На этот размытый сказочный сюжет накладываются другие, более определенные ассоциации. Например, с сюжетом «Красавицы и чудовища», в котором Гумберт, разумеется, выступает в роли монстра: «подбитый паук Гумберт» (с. 57), «сексуалист во мне (огромное и безумное чудовище)…» (с. 133); «как изверг в стивенсоновской сказке, я был готов всех раздавить на своем пути… С неизрасходованным зудом в когтях я полетел дальше» (с. 221). В то же время Гумберт не без тщеславия окружает себя аурой магического знания — он не только монстр, но и волшебник (не забудем, что именно так назывался и рассказ 1939 года — «первая маленькая пульсация Лолиты», по позднейшему определению самого Набокова). Недаром даже статья Гумберта о «перцепциональном времени» опубликована в журнале «Кантрип», «что по-шотландски значит „колдовство“», за чем следует приглашение на год в «Кантрипский Университет» (с. 296).
Другая частая отсылка — к сказке о Синей Бороде: то Шарлотта деловым тоном спросит про запертый ящик в столе Гумберта — почему-де он заперт, он «ужасно какой-то гадкий» (чтобы затем, взломав его, найти свою смерть), то в момент, когда Лолита уже, как кажется Гумберту, крепко спит в запертом гостиничном номере, в холле отеля ему сообщают, что его искала некая «мисс Борода» («Вот уж имя для женщины», — только и может сказать Гумберт [с. 134], хотя ретроспективно можно предположить, что это была шуточка Куильти, находившегося в том же отеле). Наконец, обыгрывая названия городка Эльфинстона и превращая его в «эльфин стон», Гумберт замечает: «он у них (то есть у эльфов. — М.Л.) тонкий, но страшный» (с. 281), — этот каламбур тоже основан на сказочной аллюзии. Чувствуя зреющий заговор Лолиты с медсестрой против него, Гумберта, повествователь пишет: «Мне всегда жаль Синей Бороды. Эти брутальные братья…» (с. 278).
Заслуживают упоминания сравнения Шарлотты с «весьма посредственной ундиной», а Гумберта — с «ее водяным» (с. 107); позднее во сне Гумберта «Шарлотта была русалкой в зеленоватом водоеме» (с. 156). И хотя, разумеется, Шарлотта вовсе не утонула, эти мотивы несомненно связаны с той сценой (часть 1, гл. 20), когда Гумберт планирует утопить ее: случайная смерть Шарлотты под колесами автомобиля в известной степени подготовлена этими несбывшимися мечтаниями. Этот сюжетный ход показывает, что воображение Гумберта действительно способно волшебным образом влиять на ход событий.
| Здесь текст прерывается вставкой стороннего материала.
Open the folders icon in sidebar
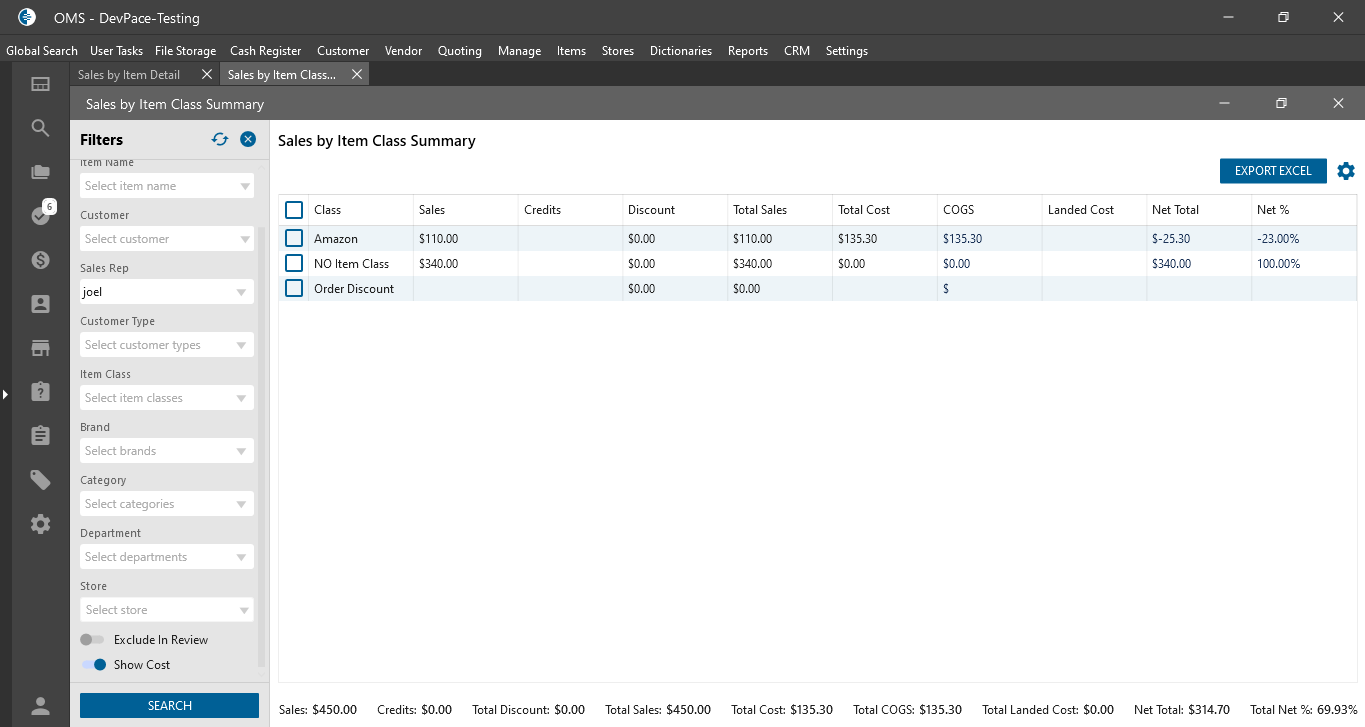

Есть и другие примеры сказочных аллюзий. «…Не помню, упомянул ли я название бара, где я завтракал в предыдущей главке? Он назывался так: „Ледяная Королева“. Улыбаясь не без грусти, я сказал Лолите: „А ты — моя ледяная принцесса“. Она не поняла этой жалкой шуточки» (с. 106–107). Отмечу также характерную (и далеко не единственную) отсылку к неоромантической сказке Кэрролла: Г.Г. высматривает «нимфетку с длинными волосами Алисы в стране чудес (маленькой прелестницы счастливого собрата)…» (с. 315).